------ SUPPLIED RECORDS ------

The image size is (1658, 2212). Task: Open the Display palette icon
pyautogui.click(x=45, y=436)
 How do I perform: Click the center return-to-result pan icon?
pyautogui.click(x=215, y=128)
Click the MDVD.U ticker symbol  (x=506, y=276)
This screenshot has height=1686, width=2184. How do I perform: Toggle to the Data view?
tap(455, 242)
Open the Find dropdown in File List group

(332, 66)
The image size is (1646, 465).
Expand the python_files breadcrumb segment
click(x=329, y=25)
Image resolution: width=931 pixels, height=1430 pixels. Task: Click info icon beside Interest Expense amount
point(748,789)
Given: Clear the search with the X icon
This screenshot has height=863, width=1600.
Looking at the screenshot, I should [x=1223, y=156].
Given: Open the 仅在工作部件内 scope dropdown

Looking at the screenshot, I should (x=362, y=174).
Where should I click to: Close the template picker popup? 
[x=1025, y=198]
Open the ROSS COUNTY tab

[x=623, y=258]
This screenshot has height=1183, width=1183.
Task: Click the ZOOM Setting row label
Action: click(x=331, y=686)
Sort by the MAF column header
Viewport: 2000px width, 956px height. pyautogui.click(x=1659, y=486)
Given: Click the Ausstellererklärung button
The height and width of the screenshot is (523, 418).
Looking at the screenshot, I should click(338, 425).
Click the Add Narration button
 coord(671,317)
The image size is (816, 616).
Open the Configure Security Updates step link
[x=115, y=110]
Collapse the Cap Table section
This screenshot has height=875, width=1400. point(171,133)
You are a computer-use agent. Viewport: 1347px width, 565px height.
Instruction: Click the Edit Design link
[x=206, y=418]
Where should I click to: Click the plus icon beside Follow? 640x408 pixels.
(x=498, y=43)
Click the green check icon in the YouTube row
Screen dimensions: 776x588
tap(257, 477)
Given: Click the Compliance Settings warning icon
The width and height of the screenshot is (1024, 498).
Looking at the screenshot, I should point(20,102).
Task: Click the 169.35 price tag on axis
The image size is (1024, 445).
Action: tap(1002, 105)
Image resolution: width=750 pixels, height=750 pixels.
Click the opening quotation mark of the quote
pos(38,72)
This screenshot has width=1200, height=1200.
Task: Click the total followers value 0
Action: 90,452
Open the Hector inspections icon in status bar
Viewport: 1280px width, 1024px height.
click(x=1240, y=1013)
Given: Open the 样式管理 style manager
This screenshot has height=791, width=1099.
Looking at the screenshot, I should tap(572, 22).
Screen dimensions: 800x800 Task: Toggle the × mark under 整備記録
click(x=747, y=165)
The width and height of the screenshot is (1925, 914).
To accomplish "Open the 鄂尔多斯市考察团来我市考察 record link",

------

(ACTIVITY):
Please transcribe the data exactly from its first line. End with the line that contains "Image resolution: width=750".

(SOLUTION FOR THIS PROBLEM):
The image size is (1658, 2212). Task: Open the Display palette icon
pyautogui.click(x=45, y=436)
 How do I perform: Click the center return-to-result pan icon?
pyautogui.click(x=215, y=128)
Click the MDVD.U ticker symbol  (x=506, y=276)
This screenshot has height=1686, width=2184. How do I perform: Toggle to the Data view?
tap(455, 242)
Open the Find dropdown in File List group

(332, 66)
The image size is (1646, 465).
Expand the python_files breadcrumb segment
click(x=329, y=25)
Image resolution: width=931 pixels, height=1430 pixels. Task: Click info icon beside Interest Expense amount
point(748,789)
Given: Clear the search with the X icon
This screenshot has height=863, width=1600.
Looking at the screenshot, I should [x=1223, y=156].
Given: Open the 仅在工作部件内 scope dropdown

Looking at the screenshot, I should (x=362, y=174).
Where should I click to: Close the template picker popup? 
[x=1025, y=198]
Open the ROSS COUNTY tab

[x=623, y=258]
This screenshot has height=1183, width=1183.
Task: Click the ZOOM Setting row label
Action: click(x=331, y=686)
Sort by the MAF column header
Viewport: 2000px width, 956px height. pyautogui.click(x=1659, y=486)
Given: Click the Ausstellererklärung button
The height and width of the screenshot is (523, 418).
Looking at the screenshot, I should click(338, 425).
Click the Add Narration button
 coord(671,317)
The image size is (816, 616).
Open the Configure Security Updates step link
[x=115, y=110]
Collapse the Cap Table section
This screenshot has height=875, width=1400. point(171,133)
You are a computer-use agent. Viewport: 1347px width, 565px height.
Instruction: Click the Edit Design link
[x=206, y=418]
Where should I click to: Click the plus icon beside Follow? 640x408 pixels.
(x=498, y=43)
Click the green check icon in the YouTube row
Screen dimensions: 776x588
tap(257, 477)
Given: Click the Compliance Settings warning icon
The width and height of the screenshot is (1024, 498).
Looking at the screenshot, I should point(20,102).
Task: Click the 169.35 price tag on axis
The image size is (1024, 445).
Action: tap(1002, 105)
Image resolution: width=750 pixels, height=750 pixels.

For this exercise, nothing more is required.